Modulation of endothelium-dependent hyperpolarization and relaxation to acetylcholine in rat mesenteric artery by cytochrome P450 enzyme activity

Acetylcholine (ACh) induced hyperpolarization and relaxation in rat mesenteric arteries contracted with norepinephrine, as indicated from studies with simultaneous microelectrode and tension recordings. We tested whether the hyperpolarization to ACh was modified by induction and depletion of cytochrome P450 enzymes. Enzyme induction by treating the animals with 3-methylcholanthrene and beta-naphthoflavone for 3 days resulted in a significant increase in the endothelium-dependent hyperpolarization to a maximum of 22.7+/-1.0 mV from 13.9+/-0.4 mV in arteries from untreated animals.

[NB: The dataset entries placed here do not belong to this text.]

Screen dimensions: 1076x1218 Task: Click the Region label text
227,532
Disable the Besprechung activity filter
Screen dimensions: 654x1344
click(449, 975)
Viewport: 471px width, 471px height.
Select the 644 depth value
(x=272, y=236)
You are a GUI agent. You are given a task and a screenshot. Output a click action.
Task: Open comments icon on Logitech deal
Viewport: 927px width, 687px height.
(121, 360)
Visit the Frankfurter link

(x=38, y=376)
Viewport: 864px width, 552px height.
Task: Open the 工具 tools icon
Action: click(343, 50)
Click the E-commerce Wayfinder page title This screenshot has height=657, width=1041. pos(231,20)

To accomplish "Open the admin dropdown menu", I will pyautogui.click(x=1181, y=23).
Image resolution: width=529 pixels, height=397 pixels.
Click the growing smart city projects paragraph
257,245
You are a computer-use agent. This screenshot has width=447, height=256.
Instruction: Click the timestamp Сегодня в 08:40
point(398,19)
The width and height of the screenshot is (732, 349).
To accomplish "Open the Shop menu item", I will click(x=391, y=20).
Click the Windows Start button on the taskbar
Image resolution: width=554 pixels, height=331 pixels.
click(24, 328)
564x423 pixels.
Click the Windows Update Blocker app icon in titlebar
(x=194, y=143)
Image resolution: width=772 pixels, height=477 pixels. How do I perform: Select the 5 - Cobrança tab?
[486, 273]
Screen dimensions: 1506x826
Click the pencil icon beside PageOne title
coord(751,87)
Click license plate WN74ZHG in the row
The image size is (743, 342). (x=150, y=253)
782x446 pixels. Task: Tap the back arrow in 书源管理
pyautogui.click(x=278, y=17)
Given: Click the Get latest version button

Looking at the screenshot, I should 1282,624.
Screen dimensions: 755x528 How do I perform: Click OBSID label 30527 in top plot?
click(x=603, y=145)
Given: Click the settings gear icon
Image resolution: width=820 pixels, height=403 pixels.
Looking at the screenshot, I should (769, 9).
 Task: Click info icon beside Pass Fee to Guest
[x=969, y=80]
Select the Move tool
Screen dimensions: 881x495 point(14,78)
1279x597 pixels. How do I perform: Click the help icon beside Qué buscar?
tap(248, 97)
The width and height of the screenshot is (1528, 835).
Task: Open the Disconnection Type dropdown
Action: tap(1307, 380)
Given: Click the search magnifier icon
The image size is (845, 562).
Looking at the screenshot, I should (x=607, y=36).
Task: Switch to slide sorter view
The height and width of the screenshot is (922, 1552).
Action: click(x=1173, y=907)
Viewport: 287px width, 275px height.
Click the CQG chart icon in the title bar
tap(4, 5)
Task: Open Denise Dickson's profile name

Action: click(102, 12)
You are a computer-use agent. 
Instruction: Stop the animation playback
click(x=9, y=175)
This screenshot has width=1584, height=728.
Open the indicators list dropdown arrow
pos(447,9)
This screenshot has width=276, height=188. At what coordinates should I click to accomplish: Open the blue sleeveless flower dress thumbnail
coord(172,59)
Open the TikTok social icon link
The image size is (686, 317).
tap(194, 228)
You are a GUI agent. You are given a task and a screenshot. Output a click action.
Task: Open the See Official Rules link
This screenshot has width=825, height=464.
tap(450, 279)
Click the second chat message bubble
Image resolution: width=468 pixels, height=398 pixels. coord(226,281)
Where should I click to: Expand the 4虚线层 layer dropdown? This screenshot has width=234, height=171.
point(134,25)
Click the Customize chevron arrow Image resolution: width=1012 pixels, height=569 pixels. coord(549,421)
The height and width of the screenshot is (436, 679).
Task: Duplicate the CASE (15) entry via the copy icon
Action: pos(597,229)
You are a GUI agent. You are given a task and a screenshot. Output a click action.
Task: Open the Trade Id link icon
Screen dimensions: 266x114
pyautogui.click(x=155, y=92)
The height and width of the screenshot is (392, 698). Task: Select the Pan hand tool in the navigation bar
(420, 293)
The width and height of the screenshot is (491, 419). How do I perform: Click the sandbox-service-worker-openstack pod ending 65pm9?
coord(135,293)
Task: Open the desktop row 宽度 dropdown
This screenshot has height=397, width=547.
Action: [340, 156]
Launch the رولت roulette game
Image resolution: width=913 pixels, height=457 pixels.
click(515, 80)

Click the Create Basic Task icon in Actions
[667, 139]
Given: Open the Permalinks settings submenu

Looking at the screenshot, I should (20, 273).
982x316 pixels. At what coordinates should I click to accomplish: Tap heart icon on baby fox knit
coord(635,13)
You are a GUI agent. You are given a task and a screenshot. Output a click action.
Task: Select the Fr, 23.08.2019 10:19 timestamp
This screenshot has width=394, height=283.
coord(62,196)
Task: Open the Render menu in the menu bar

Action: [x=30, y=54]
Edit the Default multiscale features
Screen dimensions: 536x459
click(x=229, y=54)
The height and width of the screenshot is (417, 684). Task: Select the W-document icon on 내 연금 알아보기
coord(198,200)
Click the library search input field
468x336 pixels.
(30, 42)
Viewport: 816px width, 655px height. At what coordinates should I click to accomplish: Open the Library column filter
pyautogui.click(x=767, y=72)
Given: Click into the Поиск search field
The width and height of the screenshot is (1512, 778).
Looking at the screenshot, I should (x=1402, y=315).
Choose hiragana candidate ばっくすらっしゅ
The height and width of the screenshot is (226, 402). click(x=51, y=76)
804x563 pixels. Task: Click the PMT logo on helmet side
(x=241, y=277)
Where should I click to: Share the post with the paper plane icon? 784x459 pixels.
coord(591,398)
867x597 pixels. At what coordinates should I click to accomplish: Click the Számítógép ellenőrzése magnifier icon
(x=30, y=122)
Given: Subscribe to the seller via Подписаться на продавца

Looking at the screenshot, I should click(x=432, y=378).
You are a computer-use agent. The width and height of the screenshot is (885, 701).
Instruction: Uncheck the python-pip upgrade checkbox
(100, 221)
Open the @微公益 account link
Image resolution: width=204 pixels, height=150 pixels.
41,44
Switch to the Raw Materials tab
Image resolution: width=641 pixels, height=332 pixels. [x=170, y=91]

Enzyme depletion by treating the animals with CoCl2 for 2 days resulted in a significant reduction in the maximum hyperpolarization to 9.9+/-0.7 mV. When NO synthesis was inhibited by N-omega-nitro-L-arginine, the relaxation was correlated to hyperpolarization. The N-omega-nitro-L-arginine-resistant responses were significantly inhibited by clotrimazole. The relaxation to ACh was not altered by enzyme induction but was significantly reduced by enzyme depletion. In KCl-contracted arteries, modification of cytochrome P450 enzyme activity had no significant effect on the relaxation to ACh. Similarly, hyperpolarization and relaxation to pinacidil were not significantly affected. These results suggest that the hyperpolarization response to ACh is closely regulated by cytochrome P450-dependent enzymes.